The mongo-mangler tool allows you to optionally provide a custom MongoDB aggregation pipeline. In the pipeline, you can define whatever data transformation logic you want. This project also provides a convenient library of functions representing common data faking and masking tasks which you can easily re-use from your custom pipeline.

Performance

The mongo-mangler tool is designed to generate/process a large amount of data in a short space of time. The following table illustrates some of the performance levels that can be achieved:

 

Number of Docs Test Type Exec Time (s) Exec Time (m) Average Processing Rate
100 million Inflate from 1 to 100m by duplication 299 secs ~ 5 mins 335k docs/sec
100 million Inflate from 1 to 100m by generating fakes 565 secs ~ 9.5 mins 177k docs/sec
100 million Transform 100m to 100m by masking 664 secs ~ 11 mins 150k docs/sec
1 billion Inflate from 1 to 1b by duplication 3022 secs ~ 50 mins 331k docs/sec

 

The test environment used to produce the outlined results consisted of:

  • MongoDB version: 5.0
  • MongoDB deployment topology: A single unsharded replica set consisting of 3 replicas
  • Collection and ingestion specifics: 0.45 kb average-sized documents, no secondary indexes defined, write concern of 1 configured for the ingestion (merging) workload
  • Host machine specification per replica: Linux VM, Intel Xeon processor, 16 cores, 64GB RAM, 3000 storage IOPS (non-provisioned), 500GB storage volume (i.e. an Atlas M60 tier in AWS)
  • Client workstation specification: Just a regular laptop with low-bandwidth connectivity (essentially it will just be idling throughout the test run, mostly blocking to wait for responses to the aggregations it's issued against the database).
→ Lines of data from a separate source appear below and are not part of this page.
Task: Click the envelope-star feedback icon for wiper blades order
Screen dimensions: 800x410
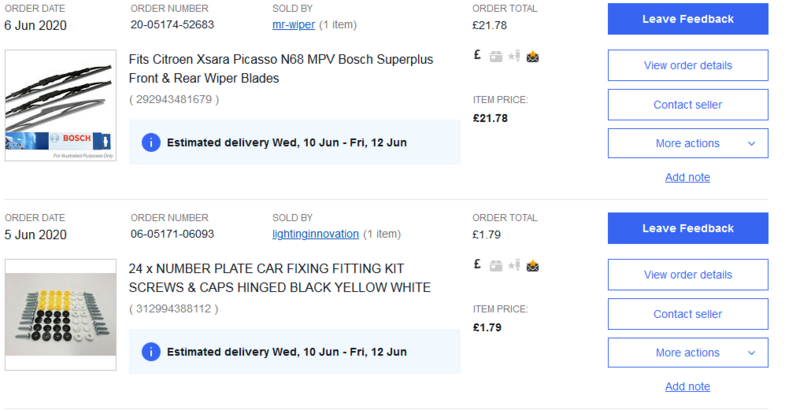Action: click(x=533, y=57)
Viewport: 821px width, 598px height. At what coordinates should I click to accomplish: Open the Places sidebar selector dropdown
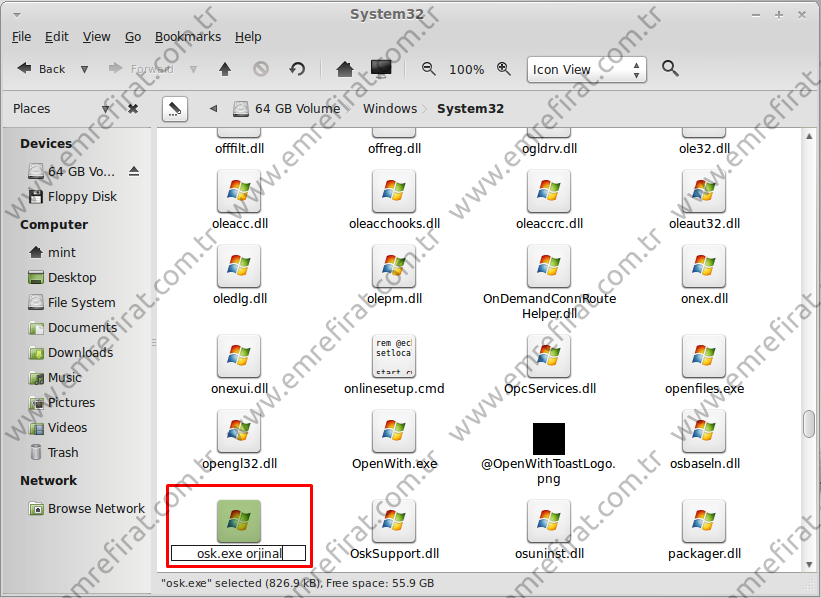(106, 108)
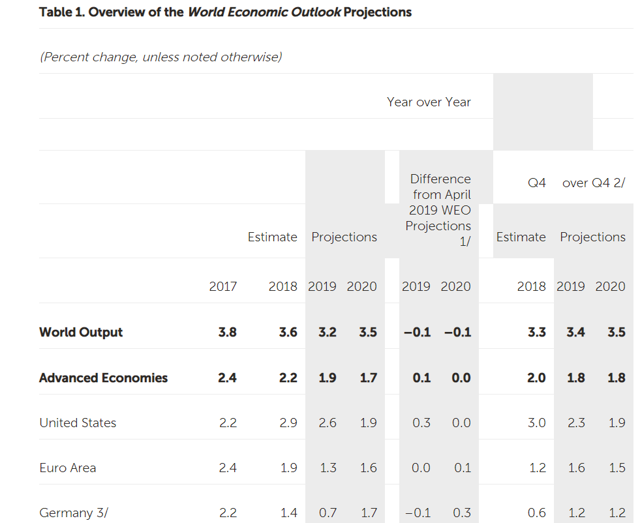Image resolution: width=640 pixels, height=523 pixels.
Task: Select the 'Year over Year' column header
Action: (x=428, y=102)
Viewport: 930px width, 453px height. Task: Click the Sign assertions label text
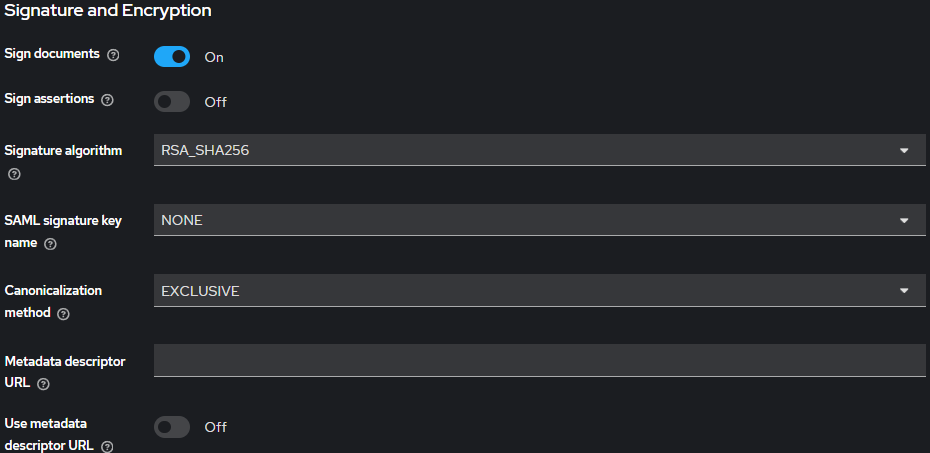tap(50, 99)
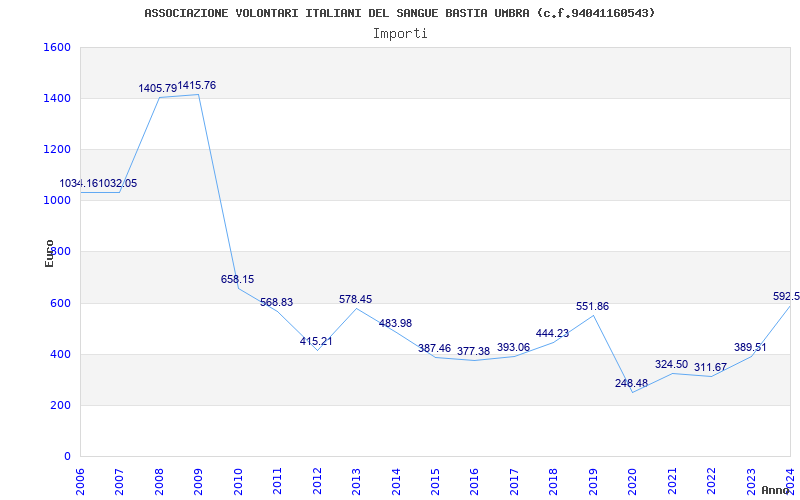This screenshot has height=500, width=800.
Task: Click the 592.5 data label for 2024
Action: coord(786,297)
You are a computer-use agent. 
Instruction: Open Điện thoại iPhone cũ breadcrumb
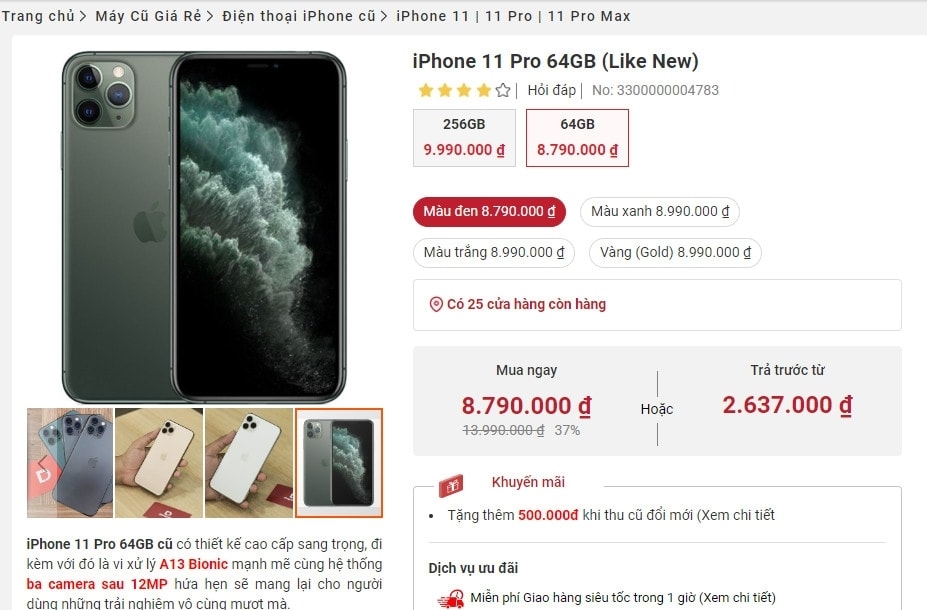click(x=299, y=16)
How High Performance Is Achieved

The mongo-mangler tool uses several tactics to maximise the rate of documents created in the target collection:

  • Aggregation Merge. Issues aggregation pipelines against the target database deployment, using a $merge stage at the end of a pipeline to stream the output directly to another collection in the same database deployment. This means that the compute-intensive processing work is pushed to the database cluster's hardware instead of passing data back and forth from the client machine and using the client machine's hardware resources.
  • Parallel Processing. Divides up the task of copying and transforming input records into multiple batches, each executing an aggregation pipeline in a sub-process against a subset of data, in parallel.
  • Temporary Intermediate Collections. When copying data from a small collection (e.g, of a thousand records) to a new larger collection (e.g. to a billion records), uses temporary intermediate collections to step up the data size (e.g. uses temporary collections for one hundred thousand records and for ten million records).
  • Shard Key Pre-splitting. When running against a sharded cluster, first pre-splits the new target collection to contain an evenly balanced set of empty chunks. The tool supports both hash-based and range-based sharding. For range-based sharding, the tool first analyses the shape of data in the original source collection to determine the split-points and uses this information to configure an empty target collection (even for a compound shard key).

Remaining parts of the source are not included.